Because this amount corresponds to the remaining staking allocation under MAX_STAKING, the exploit exhausts the protocol’s staking mint capacity. As a result:

• Honest current and future stakers can no longer receive CVG rewards through the intended staking path, since mintStaking is effectively “spent” up to its cap.
• The adversary cluster gains control over a dominant share of the CVG that was supposed to be distributed over time to staking participants, concentrating supply and any associated governance or economic rights in a small set of externally controlled addresses.
• The mint occurs without any offsetting burn or protocol-level compensation; balance diffs confirm a pure net increase in total CVG supply attributable to this single transaction.
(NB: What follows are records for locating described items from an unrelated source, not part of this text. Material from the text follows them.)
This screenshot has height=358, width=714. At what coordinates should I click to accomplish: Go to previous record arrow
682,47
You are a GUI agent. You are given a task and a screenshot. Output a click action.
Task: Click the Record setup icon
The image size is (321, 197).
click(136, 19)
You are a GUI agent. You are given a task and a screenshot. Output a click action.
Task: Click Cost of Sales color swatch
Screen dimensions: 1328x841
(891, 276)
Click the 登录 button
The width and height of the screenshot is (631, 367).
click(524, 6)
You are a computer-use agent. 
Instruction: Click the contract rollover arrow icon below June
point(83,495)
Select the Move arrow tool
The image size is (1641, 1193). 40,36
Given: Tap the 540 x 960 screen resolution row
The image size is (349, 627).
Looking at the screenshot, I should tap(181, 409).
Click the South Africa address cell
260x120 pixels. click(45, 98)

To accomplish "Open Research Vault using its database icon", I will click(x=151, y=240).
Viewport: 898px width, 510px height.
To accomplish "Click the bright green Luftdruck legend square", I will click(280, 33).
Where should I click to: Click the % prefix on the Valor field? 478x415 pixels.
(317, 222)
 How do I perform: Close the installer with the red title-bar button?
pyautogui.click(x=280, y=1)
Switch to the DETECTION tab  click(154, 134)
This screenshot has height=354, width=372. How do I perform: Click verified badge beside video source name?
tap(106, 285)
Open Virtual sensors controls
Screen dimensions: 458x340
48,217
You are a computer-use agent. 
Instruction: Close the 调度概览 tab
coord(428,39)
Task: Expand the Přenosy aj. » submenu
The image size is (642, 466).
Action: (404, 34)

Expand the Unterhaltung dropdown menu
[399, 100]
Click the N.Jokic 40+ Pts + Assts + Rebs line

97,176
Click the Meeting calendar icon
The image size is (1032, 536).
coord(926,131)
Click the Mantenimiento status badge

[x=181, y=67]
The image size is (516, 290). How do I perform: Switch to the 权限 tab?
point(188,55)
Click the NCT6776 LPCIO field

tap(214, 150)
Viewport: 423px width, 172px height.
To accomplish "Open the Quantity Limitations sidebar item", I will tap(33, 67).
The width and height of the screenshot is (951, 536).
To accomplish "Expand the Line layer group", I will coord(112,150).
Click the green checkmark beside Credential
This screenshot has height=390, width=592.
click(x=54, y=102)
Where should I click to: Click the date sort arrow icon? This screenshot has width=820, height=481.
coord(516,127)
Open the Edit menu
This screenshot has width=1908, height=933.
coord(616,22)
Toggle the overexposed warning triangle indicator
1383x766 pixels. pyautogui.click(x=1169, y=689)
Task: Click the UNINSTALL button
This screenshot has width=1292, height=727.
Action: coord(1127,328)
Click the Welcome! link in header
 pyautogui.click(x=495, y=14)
This impact is measurable and fully determined by the on-chain state differences and transaction traces around block 20434450.

7. References

• Seed exploit transaction:
  • Ethereum mainnet, chainid 1, tx 0x636be30e58acce0629b2bf975b5c3133840cd7d41ffc3b903720c528f01c65d9 (block 20434450).
  • Trace and metadata: artifacts/root_cause/seed/1/0x636be30e58acce0629b2bf975b5c3133840cd7d41ffc3b903720c528f01c65d9/trace.cast.log, metadata.json.
• Token and control-tower contracts:
  • CVG token Cvg: source under artifacts/root_cause/seed/1/0x97effb790f2fbb701d88f89db4521348a2b77be8/src/Token/Cvg.sol.
  • CvgControlTowerV2 implementation: verified source under artifacts/root_cause/data_collector/iter_2/contract/1/0xbdbddc4bf67e9bc02706e4ce53bc14d6ce3038f1/source/.
  • Staking/bond mapping snapshot: artifacts/root_cause/data_collector/iter_2/derived/cvg_control_tower_staking_bond_state.json.
• Helper and distributor contracts:
  • Helper proxy: 0x2b083beaac310cc5e190b1d2507038ccb03e7606.
  • Implementation (CvxRewardDistributor): 0x47c69e8c909ce626af73c955a5e34a20b7c71f19 with source under artifacts/root_cause/data_collector/iter_3/contract/1/0x47c69e8c909ce626af73c955a5e34a20b7c71f19/source/.
  • Key function: claimMultipleStaking and _withdrawRewards in src/Staking/Convex/CvxRewardDistributor.sol.
• Adversary-related addresses:
  • Attacker EOA: 0x03560a9d7a2c391fb1a087c33650037ae30de3aa.
  • Orchestrator contract: 0xee45384d4861b6fb422dfa03fbdcc6e29d7beb69 (created in the exploit tx).
  • CVG recipient EOAs: 0x004c167d27ada24305b76d80762997fa6eb8d9b2 and 0xa7b0e924c2dbb9b4f576cce96ac80657e42c3e42.
• Balance and transfer evidence:
  • ERC-20 balance diffs for the seed tx: artifacts/root_cause/seed/1/0x636be30e58acce0629b2bf975b5c3133840cd7d41ffc3b903720c528f01c65d9/balance_diff.json.
  • ERC-20 tokentx histories for CVG and Curve LP tokens involving adversary-related addresses: artifacts/root_cause/data_collector/iter_2/address/ and artifacts/root_cause/data_collector/iter_3/address/.
• Additional explorer/RPC context:
  • Contract verification and ABI metadata obtained via Etherscan v2 and QuickNode RPC, as summarized in artifacts/root_cause/data_collector/data_collection_summary.json.